In Bury North, the UK’s closest marginal parliamentary seat in recent times, people see the need for change, but equally many people still believe that Britain’s key problem is immigration - their favourite newspapers report an invasion is under way. It’s amazing that post the 2016 referendum and with all that we as a nation have witnessed, that this is paramount for many voters: after the cold light of post Brexit reality, the narcissism, chaos and corruption under Johnson, to Liz the Lettuce and Kamikaze Kwarteng and onto Sunak. Add the numerous and consistent fallout effects of Brexit, ditching relations with our EU trading partners, that took 50% of UK exports, the resulting red tape, endless issues, and all for the campaign that did not have a strategy. People still think like this. That (and I quote) ‘brown people’ in dinghy boats on the English Channel is Britain’s number one issue.
Neither main political party now mention Brexit, the elephant in the room. The time will come. Since 2010, Britain’s two main parties drifted up toward the extremities of both sides of the classic political U-shaped wing model theory, that meet at the top in authoritarianism in practise. Our main political parties forgot politics is about inclusion, compromise and appeasement to move forward as one party. Only one-party is recovering. After Labour’s worst election result in its history, in only the last four years the UK’s main opposition has made a return to a more moderate left position and electability. Even in Islington North, where former leader Corbyn is standing as an independent, anyone not voting strategically to keep the Tories out of government, are aiding the Tories chances.
The Tories, like a gaslighting abuser, will point to lowering inflation and signs of economic growth, that they pulled Britain back from the brink. Back from the horror of their own doing.

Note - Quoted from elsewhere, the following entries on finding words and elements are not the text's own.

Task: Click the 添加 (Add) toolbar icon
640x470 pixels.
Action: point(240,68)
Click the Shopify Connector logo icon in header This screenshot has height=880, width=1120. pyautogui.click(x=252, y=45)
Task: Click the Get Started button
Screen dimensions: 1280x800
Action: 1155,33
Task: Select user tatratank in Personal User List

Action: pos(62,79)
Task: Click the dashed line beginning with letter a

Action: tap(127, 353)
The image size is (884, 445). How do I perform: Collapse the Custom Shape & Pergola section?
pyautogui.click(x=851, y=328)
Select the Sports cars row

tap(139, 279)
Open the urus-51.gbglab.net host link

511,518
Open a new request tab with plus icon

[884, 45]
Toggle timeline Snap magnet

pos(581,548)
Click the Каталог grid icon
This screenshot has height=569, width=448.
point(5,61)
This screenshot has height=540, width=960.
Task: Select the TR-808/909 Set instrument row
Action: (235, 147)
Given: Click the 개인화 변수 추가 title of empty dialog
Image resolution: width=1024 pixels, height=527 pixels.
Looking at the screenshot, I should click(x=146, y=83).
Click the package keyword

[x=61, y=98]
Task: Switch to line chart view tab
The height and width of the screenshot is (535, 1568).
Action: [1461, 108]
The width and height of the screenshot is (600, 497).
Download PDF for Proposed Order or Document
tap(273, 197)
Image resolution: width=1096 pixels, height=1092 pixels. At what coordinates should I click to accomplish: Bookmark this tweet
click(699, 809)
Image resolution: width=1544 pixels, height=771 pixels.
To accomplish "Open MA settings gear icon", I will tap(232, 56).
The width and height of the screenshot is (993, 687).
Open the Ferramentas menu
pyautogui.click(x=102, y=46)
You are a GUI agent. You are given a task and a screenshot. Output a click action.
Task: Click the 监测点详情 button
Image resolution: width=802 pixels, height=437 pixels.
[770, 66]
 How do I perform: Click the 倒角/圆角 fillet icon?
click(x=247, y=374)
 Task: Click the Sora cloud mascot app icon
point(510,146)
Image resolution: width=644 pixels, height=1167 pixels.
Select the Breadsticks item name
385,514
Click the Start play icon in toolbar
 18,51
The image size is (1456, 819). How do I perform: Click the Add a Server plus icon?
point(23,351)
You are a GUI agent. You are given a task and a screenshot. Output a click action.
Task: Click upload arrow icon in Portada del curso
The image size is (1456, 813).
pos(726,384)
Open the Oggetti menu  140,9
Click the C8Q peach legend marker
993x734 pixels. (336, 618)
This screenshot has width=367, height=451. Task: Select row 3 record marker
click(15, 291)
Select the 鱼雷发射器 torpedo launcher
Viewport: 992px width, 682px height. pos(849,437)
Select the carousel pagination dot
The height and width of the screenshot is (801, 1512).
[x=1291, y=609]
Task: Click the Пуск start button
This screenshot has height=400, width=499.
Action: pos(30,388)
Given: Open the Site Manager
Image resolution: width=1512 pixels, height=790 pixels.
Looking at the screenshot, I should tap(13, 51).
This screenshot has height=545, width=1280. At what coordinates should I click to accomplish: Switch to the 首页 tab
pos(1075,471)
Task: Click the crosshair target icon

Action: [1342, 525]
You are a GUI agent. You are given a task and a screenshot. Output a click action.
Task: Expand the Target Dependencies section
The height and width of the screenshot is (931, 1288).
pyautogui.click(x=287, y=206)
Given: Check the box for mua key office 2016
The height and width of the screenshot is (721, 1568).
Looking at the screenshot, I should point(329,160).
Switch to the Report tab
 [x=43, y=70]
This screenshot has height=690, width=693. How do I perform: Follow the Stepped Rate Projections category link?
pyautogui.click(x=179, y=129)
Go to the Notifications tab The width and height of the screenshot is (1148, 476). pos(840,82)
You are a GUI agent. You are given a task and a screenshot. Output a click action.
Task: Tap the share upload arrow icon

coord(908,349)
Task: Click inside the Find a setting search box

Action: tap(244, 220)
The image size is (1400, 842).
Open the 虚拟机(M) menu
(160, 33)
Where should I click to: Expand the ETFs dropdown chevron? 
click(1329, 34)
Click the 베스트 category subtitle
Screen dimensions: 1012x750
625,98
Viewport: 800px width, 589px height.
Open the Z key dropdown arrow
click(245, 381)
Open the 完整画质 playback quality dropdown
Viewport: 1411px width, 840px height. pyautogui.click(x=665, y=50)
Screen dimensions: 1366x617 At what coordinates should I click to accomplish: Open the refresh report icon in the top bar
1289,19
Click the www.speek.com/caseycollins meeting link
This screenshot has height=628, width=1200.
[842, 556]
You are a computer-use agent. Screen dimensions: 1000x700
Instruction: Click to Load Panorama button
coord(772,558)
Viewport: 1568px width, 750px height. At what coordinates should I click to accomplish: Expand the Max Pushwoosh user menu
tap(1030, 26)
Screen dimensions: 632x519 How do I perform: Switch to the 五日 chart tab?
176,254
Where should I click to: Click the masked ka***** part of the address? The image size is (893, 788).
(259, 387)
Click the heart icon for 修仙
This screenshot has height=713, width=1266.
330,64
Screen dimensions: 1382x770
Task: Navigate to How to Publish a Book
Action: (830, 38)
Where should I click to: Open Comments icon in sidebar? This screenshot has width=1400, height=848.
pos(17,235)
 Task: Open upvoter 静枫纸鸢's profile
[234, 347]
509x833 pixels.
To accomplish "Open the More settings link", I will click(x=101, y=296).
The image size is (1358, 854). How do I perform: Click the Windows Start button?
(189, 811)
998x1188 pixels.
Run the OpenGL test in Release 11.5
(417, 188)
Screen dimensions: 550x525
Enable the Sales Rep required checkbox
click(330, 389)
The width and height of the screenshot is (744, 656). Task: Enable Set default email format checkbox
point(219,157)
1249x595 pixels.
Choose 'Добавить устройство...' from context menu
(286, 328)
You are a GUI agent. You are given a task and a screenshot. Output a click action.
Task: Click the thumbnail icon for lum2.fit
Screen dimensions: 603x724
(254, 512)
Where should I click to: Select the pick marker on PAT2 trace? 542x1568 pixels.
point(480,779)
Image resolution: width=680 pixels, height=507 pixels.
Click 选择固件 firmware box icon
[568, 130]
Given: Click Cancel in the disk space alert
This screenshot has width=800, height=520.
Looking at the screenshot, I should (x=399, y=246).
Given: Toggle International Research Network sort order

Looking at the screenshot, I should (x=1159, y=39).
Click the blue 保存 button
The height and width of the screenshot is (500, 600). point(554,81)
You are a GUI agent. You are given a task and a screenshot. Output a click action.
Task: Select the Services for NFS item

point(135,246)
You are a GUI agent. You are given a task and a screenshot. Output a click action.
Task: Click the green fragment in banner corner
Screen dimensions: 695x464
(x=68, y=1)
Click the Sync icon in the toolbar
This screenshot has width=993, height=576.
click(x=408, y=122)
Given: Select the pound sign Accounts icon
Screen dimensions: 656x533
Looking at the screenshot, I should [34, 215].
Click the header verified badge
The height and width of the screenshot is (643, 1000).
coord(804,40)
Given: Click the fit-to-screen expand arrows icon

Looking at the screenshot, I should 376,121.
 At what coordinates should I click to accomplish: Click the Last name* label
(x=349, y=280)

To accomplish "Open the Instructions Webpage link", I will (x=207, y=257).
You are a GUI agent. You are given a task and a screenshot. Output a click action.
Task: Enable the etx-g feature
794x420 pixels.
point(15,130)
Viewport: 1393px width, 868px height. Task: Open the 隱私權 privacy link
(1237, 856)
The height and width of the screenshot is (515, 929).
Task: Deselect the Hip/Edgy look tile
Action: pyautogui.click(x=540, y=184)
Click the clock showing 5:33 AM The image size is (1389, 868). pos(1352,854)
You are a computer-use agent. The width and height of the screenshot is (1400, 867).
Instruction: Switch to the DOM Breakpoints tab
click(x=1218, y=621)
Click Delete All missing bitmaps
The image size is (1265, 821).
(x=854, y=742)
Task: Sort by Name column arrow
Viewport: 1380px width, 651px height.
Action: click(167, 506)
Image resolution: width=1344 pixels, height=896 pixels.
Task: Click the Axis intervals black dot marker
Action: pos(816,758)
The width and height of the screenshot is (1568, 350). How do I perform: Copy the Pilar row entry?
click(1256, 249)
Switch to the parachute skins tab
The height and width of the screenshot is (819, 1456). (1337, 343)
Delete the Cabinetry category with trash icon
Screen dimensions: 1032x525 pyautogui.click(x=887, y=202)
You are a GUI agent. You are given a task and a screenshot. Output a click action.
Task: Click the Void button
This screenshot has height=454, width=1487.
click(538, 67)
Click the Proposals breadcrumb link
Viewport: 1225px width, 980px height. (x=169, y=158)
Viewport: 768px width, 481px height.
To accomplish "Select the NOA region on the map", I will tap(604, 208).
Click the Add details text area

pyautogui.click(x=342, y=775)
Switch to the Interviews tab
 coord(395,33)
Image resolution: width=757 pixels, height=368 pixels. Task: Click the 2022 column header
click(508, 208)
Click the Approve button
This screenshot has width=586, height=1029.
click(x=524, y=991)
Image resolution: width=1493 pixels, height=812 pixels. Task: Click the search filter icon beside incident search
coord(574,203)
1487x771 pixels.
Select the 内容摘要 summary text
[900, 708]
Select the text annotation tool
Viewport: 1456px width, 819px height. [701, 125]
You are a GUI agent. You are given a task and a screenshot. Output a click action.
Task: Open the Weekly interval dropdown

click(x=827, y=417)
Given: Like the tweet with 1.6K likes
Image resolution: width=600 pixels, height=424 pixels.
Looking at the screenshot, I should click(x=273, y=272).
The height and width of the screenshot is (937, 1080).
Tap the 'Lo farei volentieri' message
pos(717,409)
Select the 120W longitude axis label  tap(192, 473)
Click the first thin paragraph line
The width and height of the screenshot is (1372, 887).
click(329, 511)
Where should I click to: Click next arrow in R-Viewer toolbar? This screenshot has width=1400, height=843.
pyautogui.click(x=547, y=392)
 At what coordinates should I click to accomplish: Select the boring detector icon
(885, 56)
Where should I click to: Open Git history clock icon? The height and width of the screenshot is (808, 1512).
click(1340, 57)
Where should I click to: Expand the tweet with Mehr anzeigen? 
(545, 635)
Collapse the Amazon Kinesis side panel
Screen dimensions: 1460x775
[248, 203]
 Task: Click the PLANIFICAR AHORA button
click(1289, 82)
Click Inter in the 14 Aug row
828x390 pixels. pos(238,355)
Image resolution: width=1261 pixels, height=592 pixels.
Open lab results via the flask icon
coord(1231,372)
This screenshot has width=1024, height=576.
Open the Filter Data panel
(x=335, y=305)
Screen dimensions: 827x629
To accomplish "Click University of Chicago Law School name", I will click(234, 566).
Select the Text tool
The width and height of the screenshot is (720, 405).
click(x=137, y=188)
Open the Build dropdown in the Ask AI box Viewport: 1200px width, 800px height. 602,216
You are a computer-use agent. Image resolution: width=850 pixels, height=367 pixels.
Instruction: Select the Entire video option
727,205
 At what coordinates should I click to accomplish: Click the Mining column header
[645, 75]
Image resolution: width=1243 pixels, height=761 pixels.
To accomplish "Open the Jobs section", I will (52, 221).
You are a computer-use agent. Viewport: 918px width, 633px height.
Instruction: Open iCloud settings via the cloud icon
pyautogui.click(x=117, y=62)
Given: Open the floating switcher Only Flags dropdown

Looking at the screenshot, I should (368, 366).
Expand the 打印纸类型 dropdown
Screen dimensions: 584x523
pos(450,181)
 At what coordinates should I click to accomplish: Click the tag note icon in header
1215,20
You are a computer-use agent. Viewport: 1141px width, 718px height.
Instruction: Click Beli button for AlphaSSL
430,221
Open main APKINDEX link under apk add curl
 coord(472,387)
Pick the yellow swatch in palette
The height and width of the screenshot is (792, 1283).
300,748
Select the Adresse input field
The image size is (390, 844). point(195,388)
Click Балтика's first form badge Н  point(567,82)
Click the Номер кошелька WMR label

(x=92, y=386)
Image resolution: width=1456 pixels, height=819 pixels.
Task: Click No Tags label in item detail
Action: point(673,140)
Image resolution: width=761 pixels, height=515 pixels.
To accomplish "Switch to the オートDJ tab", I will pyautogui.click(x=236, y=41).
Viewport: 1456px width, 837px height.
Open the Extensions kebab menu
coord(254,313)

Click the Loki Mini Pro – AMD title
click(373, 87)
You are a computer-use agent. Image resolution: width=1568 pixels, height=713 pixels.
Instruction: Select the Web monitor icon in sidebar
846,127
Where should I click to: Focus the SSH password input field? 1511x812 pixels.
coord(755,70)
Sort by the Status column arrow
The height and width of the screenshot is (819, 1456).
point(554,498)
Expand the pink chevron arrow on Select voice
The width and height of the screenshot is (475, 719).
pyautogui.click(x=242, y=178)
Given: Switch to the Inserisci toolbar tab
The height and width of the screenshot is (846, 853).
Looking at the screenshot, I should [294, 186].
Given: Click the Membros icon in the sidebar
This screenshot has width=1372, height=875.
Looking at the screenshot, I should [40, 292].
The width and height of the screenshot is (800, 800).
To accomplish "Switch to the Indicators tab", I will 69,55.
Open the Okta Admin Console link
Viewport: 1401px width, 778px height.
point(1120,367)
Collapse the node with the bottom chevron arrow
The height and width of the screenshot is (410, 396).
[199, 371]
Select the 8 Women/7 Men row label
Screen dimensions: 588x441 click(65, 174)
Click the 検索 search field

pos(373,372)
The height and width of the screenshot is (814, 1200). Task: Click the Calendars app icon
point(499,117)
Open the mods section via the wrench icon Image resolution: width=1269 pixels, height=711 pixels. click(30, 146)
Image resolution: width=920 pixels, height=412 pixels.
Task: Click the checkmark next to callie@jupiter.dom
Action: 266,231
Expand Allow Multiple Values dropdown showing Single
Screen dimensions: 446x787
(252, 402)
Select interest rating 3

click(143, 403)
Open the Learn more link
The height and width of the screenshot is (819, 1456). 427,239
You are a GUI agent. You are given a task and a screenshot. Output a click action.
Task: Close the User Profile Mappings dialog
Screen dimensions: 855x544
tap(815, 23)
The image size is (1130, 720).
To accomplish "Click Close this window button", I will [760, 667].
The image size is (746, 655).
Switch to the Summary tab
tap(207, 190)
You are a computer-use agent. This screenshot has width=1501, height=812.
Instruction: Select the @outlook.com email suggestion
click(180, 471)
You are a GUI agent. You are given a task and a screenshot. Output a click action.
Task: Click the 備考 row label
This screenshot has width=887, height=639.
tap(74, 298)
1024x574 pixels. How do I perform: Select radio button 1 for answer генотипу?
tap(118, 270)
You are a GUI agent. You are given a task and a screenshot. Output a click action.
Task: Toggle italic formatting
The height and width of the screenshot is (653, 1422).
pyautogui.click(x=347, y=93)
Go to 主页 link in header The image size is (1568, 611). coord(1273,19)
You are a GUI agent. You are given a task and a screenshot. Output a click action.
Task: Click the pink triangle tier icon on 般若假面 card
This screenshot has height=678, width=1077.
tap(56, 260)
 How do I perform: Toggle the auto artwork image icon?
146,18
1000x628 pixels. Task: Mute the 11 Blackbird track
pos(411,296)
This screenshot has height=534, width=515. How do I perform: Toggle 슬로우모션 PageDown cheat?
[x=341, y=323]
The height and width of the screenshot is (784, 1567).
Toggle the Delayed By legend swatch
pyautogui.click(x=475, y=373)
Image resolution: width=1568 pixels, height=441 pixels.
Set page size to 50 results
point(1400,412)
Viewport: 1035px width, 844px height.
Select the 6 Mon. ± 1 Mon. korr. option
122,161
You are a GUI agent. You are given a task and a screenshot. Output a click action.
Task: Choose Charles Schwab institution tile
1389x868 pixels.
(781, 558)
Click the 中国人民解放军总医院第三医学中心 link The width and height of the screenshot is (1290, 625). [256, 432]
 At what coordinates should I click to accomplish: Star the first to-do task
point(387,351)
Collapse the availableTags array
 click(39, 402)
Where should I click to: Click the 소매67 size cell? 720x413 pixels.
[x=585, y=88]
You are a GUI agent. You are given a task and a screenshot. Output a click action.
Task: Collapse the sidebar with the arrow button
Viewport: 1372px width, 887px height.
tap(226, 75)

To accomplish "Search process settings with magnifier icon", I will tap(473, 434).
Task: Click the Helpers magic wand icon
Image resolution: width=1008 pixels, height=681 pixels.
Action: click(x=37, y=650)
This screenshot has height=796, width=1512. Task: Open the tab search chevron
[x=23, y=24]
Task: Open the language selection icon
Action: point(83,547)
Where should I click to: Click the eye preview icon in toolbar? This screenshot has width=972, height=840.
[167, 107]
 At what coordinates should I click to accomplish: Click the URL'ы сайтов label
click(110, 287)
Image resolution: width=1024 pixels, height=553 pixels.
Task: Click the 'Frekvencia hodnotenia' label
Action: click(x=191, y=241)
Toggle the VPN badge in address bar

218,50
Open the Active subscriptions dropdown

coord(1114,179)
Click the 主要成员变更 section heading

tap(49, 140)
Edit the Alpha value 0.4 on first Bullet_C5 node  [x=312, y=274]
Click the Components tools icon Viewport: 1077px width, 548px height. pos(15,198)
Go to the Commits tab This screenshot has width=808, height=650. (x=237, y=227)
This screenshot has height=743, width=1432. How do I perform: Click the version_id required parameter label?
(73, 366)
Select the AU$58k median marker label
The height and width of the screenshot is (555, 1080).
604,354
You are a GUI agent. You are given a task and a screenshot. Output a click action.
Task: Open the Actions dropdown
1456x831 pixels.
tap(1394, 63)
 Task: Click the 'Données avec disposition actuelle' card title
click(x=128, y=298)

From an extended cost of living crisis, rising inflation and economic woes, their reckless referendum to appease far right-wing backbenchers. In real terms (wage growth versus inflation), regular pay does not go as far as it did pre-2008’s recession. Oh, and did those bankers ever pay us back? When are the authorities going to go after those corrupt and ineffective Tory awarded PPE contracts of 2020 adding up to billions? All this and more on the Tories watch since 2010. It is as if the country had been in some parallel universe run by Estate Agents, Britain’s least respected and most unregulated profession, but this is the reality of our nation’s making.
And onto most probably a Labour government come July, who will inherit little funds and means for their most ideal manifesto, a watered down set of policies, due to shackled economic burdens induced by the previous incumbents of No.10, criticised by the aggressive shouts of the far left as a result, impacted by the shocking delay in calling for a ceasefire, poked by a Tory party that may yet creep further toward the depths of the poisonous toxicity of the far right to coax xenophobic voting led by an agenda that does not serve the communities suffering poverty. A Labour government that will need at least two terms to begin to deliver the policies that lay at its natural heart. Where social responsibility and equality rests alongside free enterprise and the rights and freedoms of its people, not a party of factions, but a united, centre - left ideology working together.
Britain is a nation in need of long-term repair.